Tracking Fluorine during Aqueous Photolysis and Advanced UV Treatment of Fluorinated Phenols and Pharmaceuticals Using a Combined 19F-NMR, Chromatography, and Mass Spectrometry Approach

Akash P Bhat; Thomas F Mundhenke; Quinn T Whiting; Alicia A Peterson; William C K Pomerantz; William A Arnold

doi:10.1021/acsenvironau.1c00057

Tracking Fluorine during Aqueous Photolysis and Advanced UV Treatment of Fluorinated Phenols and Pharmaceuticals Using a Combined ¹⁹F-NMR, Chromatography, and Mass Spectrometry Approach

ACS Environ Au. 2022 Feb 14;2(3):242-252. doi: 10.1021/acsenvironau.1c00057. eCollection 2022 May 18.

Authors

Akash P Bhat¹, Thomas F Mundhenke¹, Quinn T Whiting¹, Alicia A Peterson², William C K Pomerantz³, William A Arnold¹

Affiliations

¹ Department of Civil, Environmental, and Geo- Engineering University of Minnesota, 500 Pillsbury Dr.
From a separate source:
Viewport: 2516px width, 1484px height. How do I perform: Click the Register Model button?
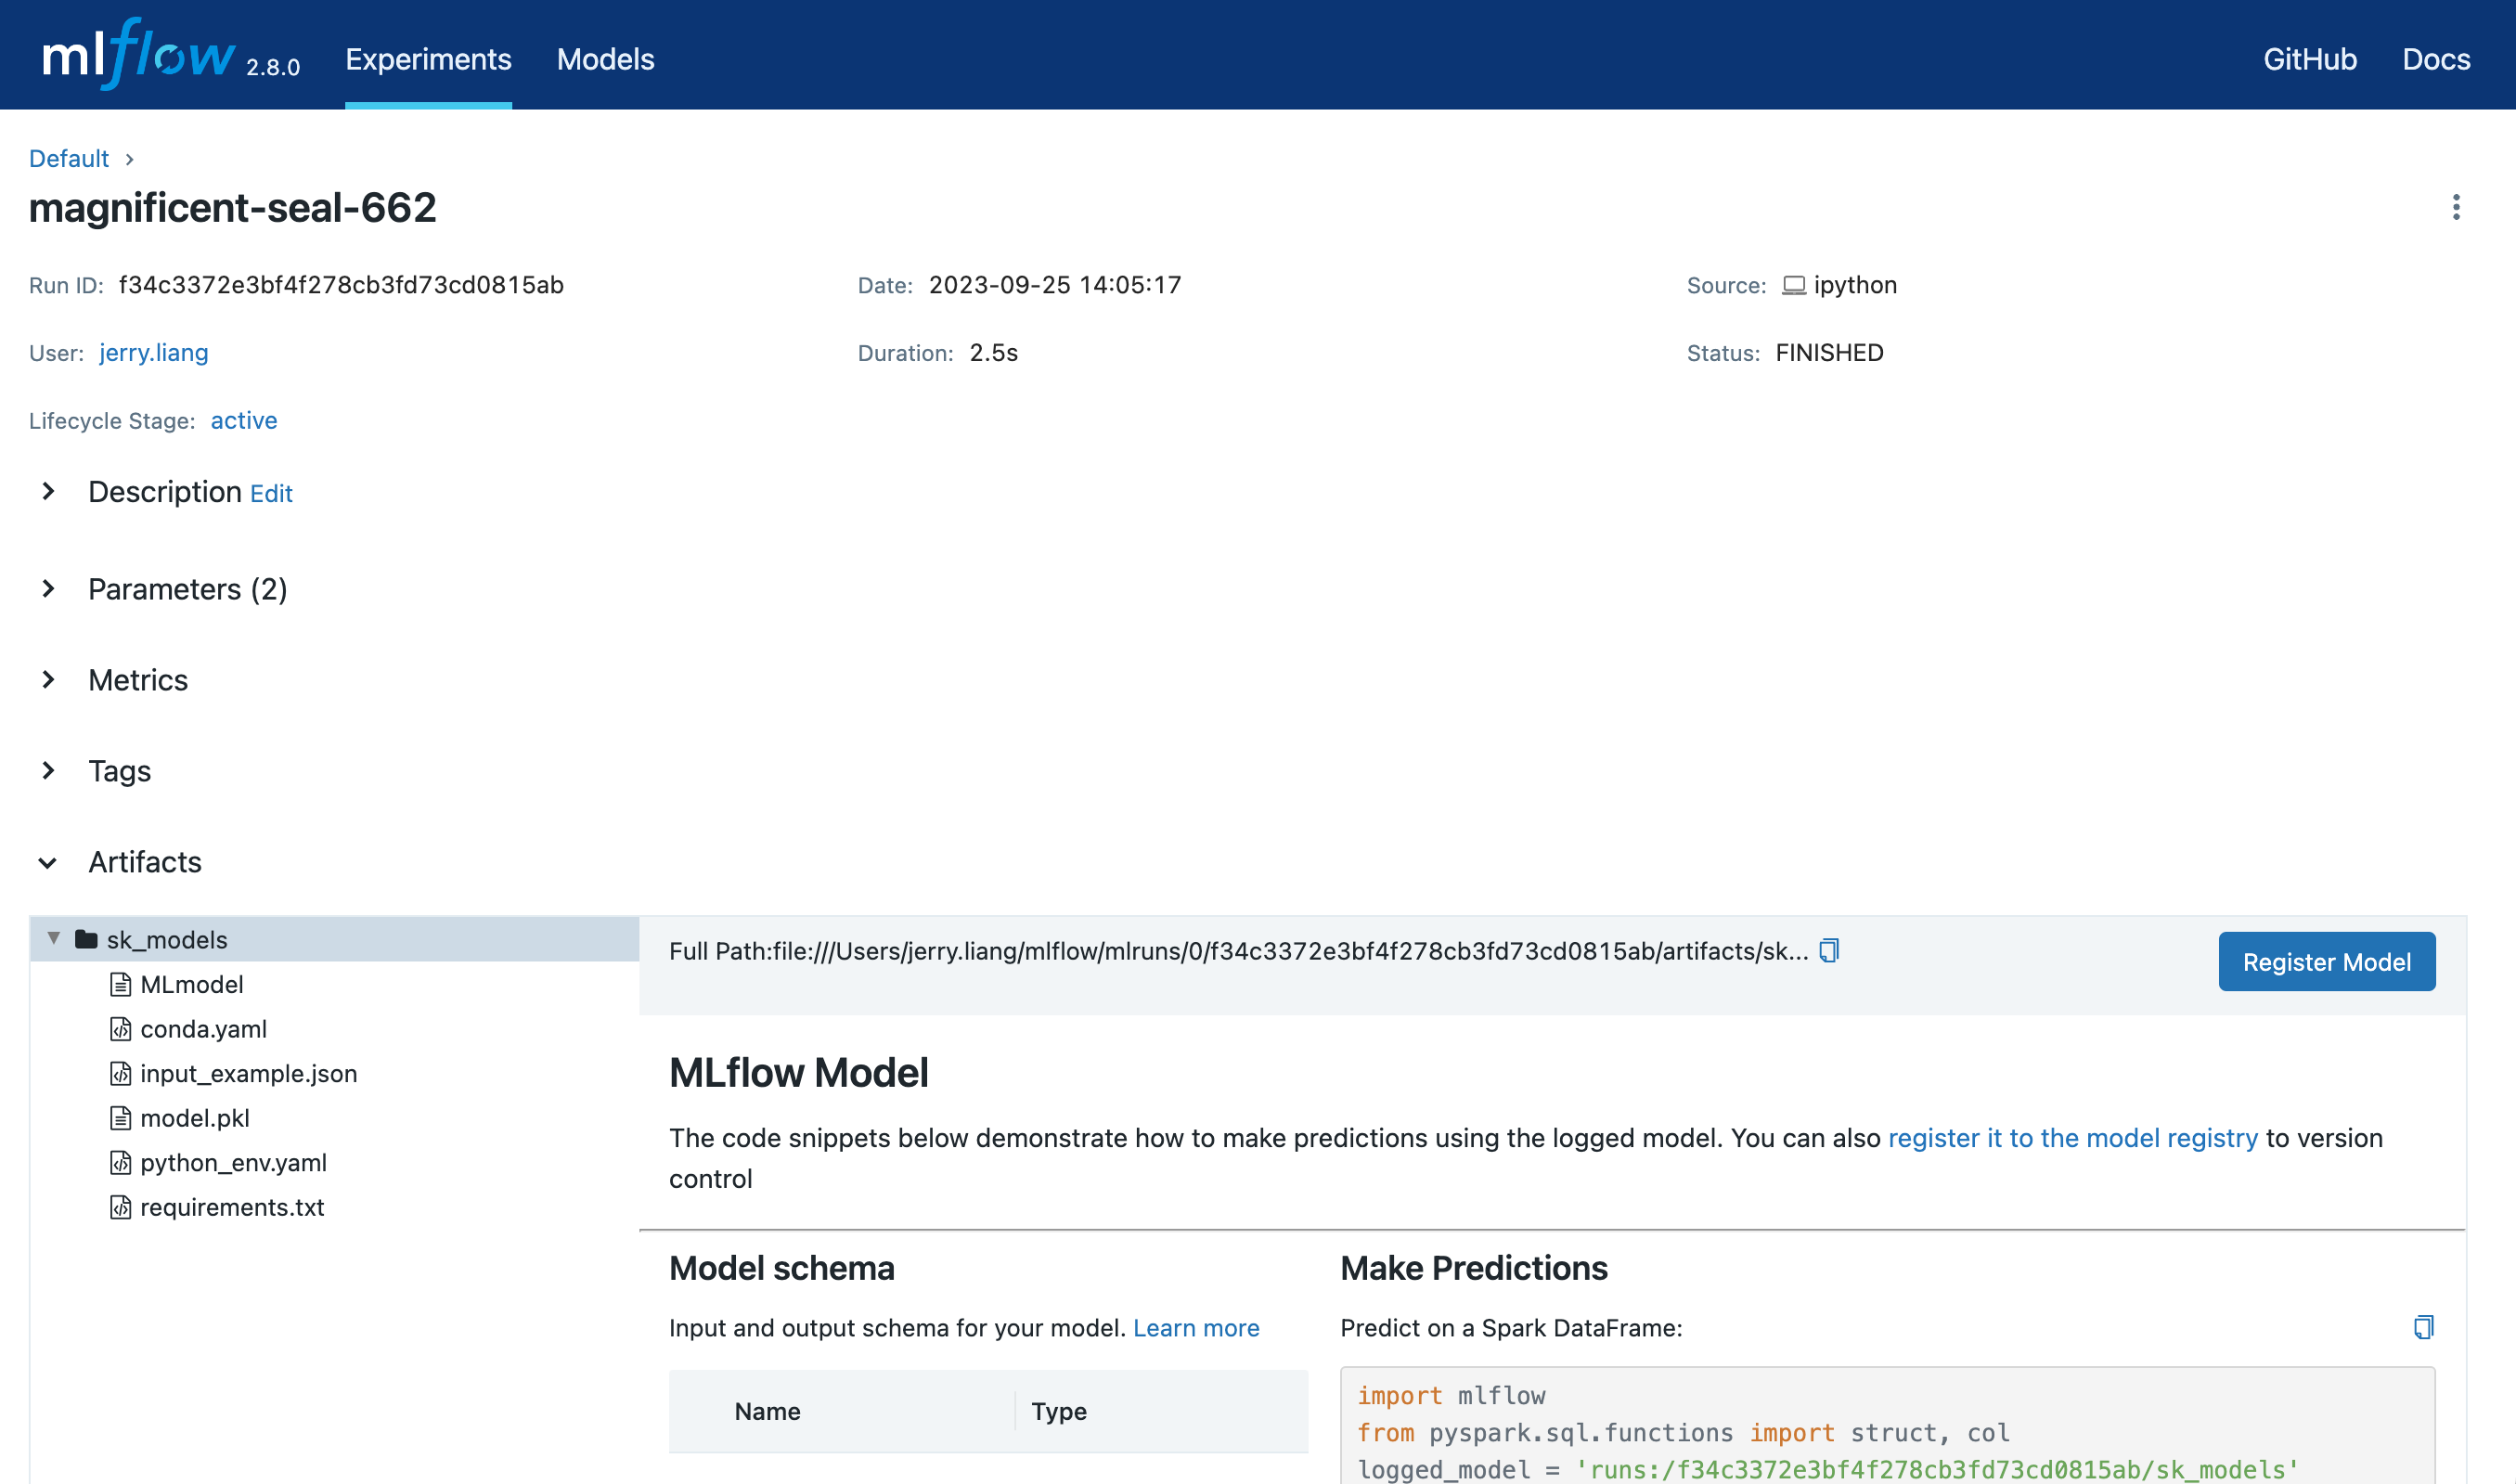(x=2327, y=961)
SE, Minneapolis, Minnesota 55455, United States.
² Department of Chemistry, College of Saint Benedict and Saint John's University, 37 South College Avenue, St. Joseph, Minnesota 56374, United States.
³ Department of Chemistry, University of Minnesota, 207 Pleasant St. SE, Minneapolis, Minnesota 55455, United States.

Abstract

Fluorine incorporation into organic molecules has increased due to desirable changes in the molecular physiochemical properties. Common fluorine motifs include: aliphatic fluorines and -CF₃, or -F containing groups bonded directly onto an aromatic (Ar-CF₃ and Ar-F) or heteroaromatic ring. Photolysis of these compounds, either in natural or engineered systems, is a potential source of new fluorinated byproducts. Given the potential persistence and toxicity of fluorinated byproducts, monitoring of product formation during photolysis of various fluorinated motifs is needed. ¹⁹F-NMR is a means to detect and quantify these species. Ar-CF₃ and Ar-F model compounds (2-, 3-, and 4-(trifluoromethyl)phenol, 2-, 3-, 4-fluorophenol, and 2,6-, 3,5-difluorophenol) were photolyzed under a variety of aqueous conditions: pH 5, pH 7, pH 10, 1 mM H₂O₂ at pH 7 to form •OH, and 0.5 mM SO₃ ^2- at pH 10 to form e_aq ^-. Pharmaceuticals with the Ar-CF₃ (fluoxetine) and Ar-F plus pyrazole-CF₃ (sitagliptin) motifs were treated similarly. Parent molecule concentrations were monitored with high pressure liquid chromatography with a UV detector. Fluorine in the parent and product molecules was quantified with ¹⁹F-NMR and complete fluorine mass balances were obtained. High resolution mass spectrometry was used to further explore product identities. The major product for Ar-F compounds was fluoride. The Ar-CF₃ model compounds led to fluoride and organofluorine products dependent on motif placement and reaction conditions. Trifluoroacetic acid was a product of 4-(trifluoromethyl)phenol and fluoxetine. Additional detected fluoxetine products identified using mass spectrometry resulted from addition of -OH to the aromatic ring, but a dealkylation product could not be distinguished from fluoxetine by ¹⁹F-NMR. Sitagliptin formed multiple products that all retained the pyrazole-CF₃ motif while the Ar-F motif produced fluoride. ¹⁹F-NMR, mass spectrometry, and chromatography methods provide complementary information on the formation of fluorinated molecules by modification or fragmentation of the parent structure during photolysis, allowing screening for fluorinated photoproducts and development of fluorine mass balances.